At Uno Mas, you won’t find any uninspired olive bowls and it’s Spanish cuisine that elevates the normal tapas experience. A dazzling selection of pintxo and sharing dishes, as well as more extensive starters and mains, is compact but trendy eatery, which features bare white walls and deep-green leather seating. The menu varies periodically, but there are still a selection of real Spanish bites, such as croquetas of salt cod, squid a la plancha, chorizo and jamón ibérico. With plenty of choices for both palates and price ranges, as well as some unique ports and sherries for those who want a nice ending to their dinner, the wine list is long and comprehensive.
Social Fade Street
In this corner of the area, it’s always buzzing and you can watch all of the activity happen from the outdoor seats at Fade Street Social. Opt for a menu of tapas, and don’t be shy with your order. The pink duck breast slivers with pickled kumquats are a must, but do not miss the smaller sides-standout is the salted popcorn combined with crispy truffled meat.

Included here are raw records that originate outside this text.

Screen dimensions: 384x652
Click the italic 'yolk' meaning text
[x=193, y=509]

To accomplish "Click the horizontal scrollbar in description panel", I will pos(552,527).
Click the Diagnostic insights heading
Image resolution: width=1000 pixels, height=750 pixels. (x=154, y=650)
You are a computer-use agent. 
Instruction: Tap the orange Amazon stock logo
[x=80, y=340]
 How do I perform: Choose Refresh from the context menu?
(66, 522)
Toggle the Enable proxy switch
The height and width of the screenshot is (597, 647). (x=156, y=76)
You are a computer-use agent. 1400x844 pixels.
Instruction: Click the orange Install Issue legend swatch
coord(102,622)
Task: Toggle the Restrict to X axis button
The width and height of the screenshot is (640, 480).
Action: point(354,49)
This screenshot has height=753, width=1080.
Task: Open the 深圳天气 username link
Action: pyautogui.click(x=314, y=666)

If you’re in a steak mood, then hotfoot it up at Featherblade. This steakhouse focuses on unique cuts of outstanding meat, utilizing original techniques to get the best results, not a spot to bring a vegetarian, and the rates are good to boot. Depending on what’s in, the selection varies, but you’ll still notice the namesake cut feather blade and an outstanding variety of side dishes, from truffled mac and cheese to dripping chips of beef.
Although Dublin was once recognized primarily for its vibrant music and bar scene, the Irish capital has become a food destination in recent years. In the city’s dining establishments, the next wave of talented young chefs have taken up residence, changing the culinary landscape and throwing a spotlight on Irish food, whether it is outstanding beef, organic dairy or seasonal vegetables. Visitors to Dublin will experience an array of dining opportunities today. If you hanker for haute cuisine or cafe fare, there’s somewhere to please the taste buds of all.
A real smorgasbord of culinary delights is how Dublin’s restaurant scene can be defined. There’s never been a broader selection of enticing places to eat, with gastropubs, barbecue shops, fine dining, fast-casual restaurants in Dublin and more.
We hope you enjoyed this guide of the best restaurants in Dublin!